> SOURCE:
## BEGIN
Contents:

eNON-txt

The eNON-txt format is a text-based representation of e-NON data.

Overview

A binary format is not useful in all situations:

The eNON-txt format provides an alternative means of representing e-NON data in these situations.

Because an e-NON stream processor can read and write either binary or text formats, the same processor can be used for all streams. While other text-based formats could be used, i.e. XML, JSON, the eNON-txt format supports all of the features of eNON. This allows text and binary streams to be used interchangeably.

Nomenclature

Format Name

The name eNON-txt will be used in narrative content. The name e-NON-txt is also acceptable.

File Extension

The file extension .enont may be used when storing eNON-txt data in a file system.

Format Definition

Newlines are significant in eNON-txt files. The newline character, ‘\n’, 0x0A, is the termiating symbol for all data elements.

Prolog

An eNON-txt file must start with the string #enon-txt on a line by itself. Any number of blank lines may appear before the prolog.

Data Elements

Following the prolog any number of data elements can appear.

Data Element Rules

Element Table

element prefix prefix (hex) description
null ‘null’   Null is specified by the string ‘null’.
false ‘false’   The boolean value false is specified by the string ‘false’.
true ‘true’   The boolean value true is specified by the string ‘null’.
∞, positive ’+’ 0x2B Positive Infinity is specified by the plus character ‘+’.
∞, negative ’-‘ 0x2D Negative Infinity is specified by the minus character ‘-‘.
NaN ‘nan’   The special value not a number is specified by the string ‘nan’.
number ‘n’ 0x6E The generic number element has a prefix ‘n’ follwed by a base-10 numeric string value.
byte ‘b’ 0x62 Similar to number, but the value must be valid signed 8-bit byte value.
short ’s’ 0x73 Similar to number, but the value must be valid signed 16-bit short value.
int ‘i’ 0x69 Similar to number, but the value must be valid signed 32-bit int value.
long ‘l’ 0x6C Similar to number, but the value must be valid signed 64-bit long value.
float ‘f’ 0x66 Similar to number, but the value must be valid signed 32-bit float value.
double ‘d’ 0x64 Similar to number, but the value must be valid signed 64-bit double value.
string 0x22 A string is prefixed by a double-quote follwed by a UTF-8 string.
unicode string U” 0x55,0x22 A string containing unicode characters in hex notation, see below.
temporal t 0x74 A temporal value is a string that identifies various time-based values.
BLOB (byte[]) ‘B’ 0x42 Binary data is prefixed by a capital ‘B’ followed by a Base64 binary string. Alternatively, binary data can be referenced from an external file, see below.
hard continuation ‘&’ 0x26 A new line may be inserted into a string by using a hard continuation, see below.
soft continuation ’\’ 0x5C A long string or BLOB can be split onto multiple lines by using a soft continuation, see below.
list ’[’ 0x5B A list is started with an opening square brace.
end list ’]’ 0x5D A list is terminated by the closing square brace.
map ’{‘ 0x7B A map is started with an opening curly brace.
end map ’}’ 0x7D A map is terminated by the closing curly brace.

 

Null, False, True

These appear as just the strings null, false, true respectively. Nothing else appears on the line.

Negative/Positive Infinity

These appear as just the symbols - and + (minus 0x2D and plus 0x2B) respectively for negative and positive infinity. Nothing else appears on the line.

NaN

This appears as just the string nan. Nothing else appears on the line.
## END
> WORK TO DO: Please carry on the eNON-txt specification from the point where it stops. The material that comes next has no role here.

> DATASET CONTENT:
## BEGIN
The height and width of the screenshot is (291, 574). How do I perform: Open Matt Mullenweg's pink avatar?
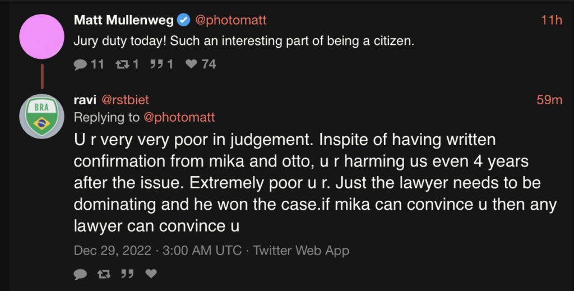pyautogui.click(x=41, y=37)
## END
> TASK RESULT:
Byte, Short, Int, Long, Float, Double, Number

Numeric values appear as base-10 number strings without quotes. Numbers can be specified in exponential notation, see the examples below.

If the generic number prefix, ‘n’, is used, then the number can be of any size and precision.

Alternatively, if a specific numeric scale is specified, ‘b’, ‘s’, ‘i’, ‘l’, ‘f’, or ‘d’, then the number provided must be within the range and precision of the specified type.

White space can appear between the prefix and the number value.

The e-NON nano-int type can’t be specified directly. The eNON-txt processor may produce a nano-int internally if the prefix is ‘b’, and the value is within the nano-int range, (-63..64).

Examples:

These examples show a space after the prefix, but it is also legal to put the value immediately after the prefix: e.g. d123.45

Examples:

String

The string is introduced by the double-quote character: " (0x22). Everything immediately after the prefix is considered to be part of the string, up to, but not including the newline.

Multi-line strings

A string may be continued on the next line by using a continuation prefix. There are 2 continuation prefixes for strings:

Any number of continuation lines may appear. Continuation lines have to be consecutive: continuation ends at the first line that is not a continuation. A blank line terminates continuation.

As with other prefixes, all white space preceding the ", & and \ is ignored. This allows text to be indented along with other elements, even when continuations are included.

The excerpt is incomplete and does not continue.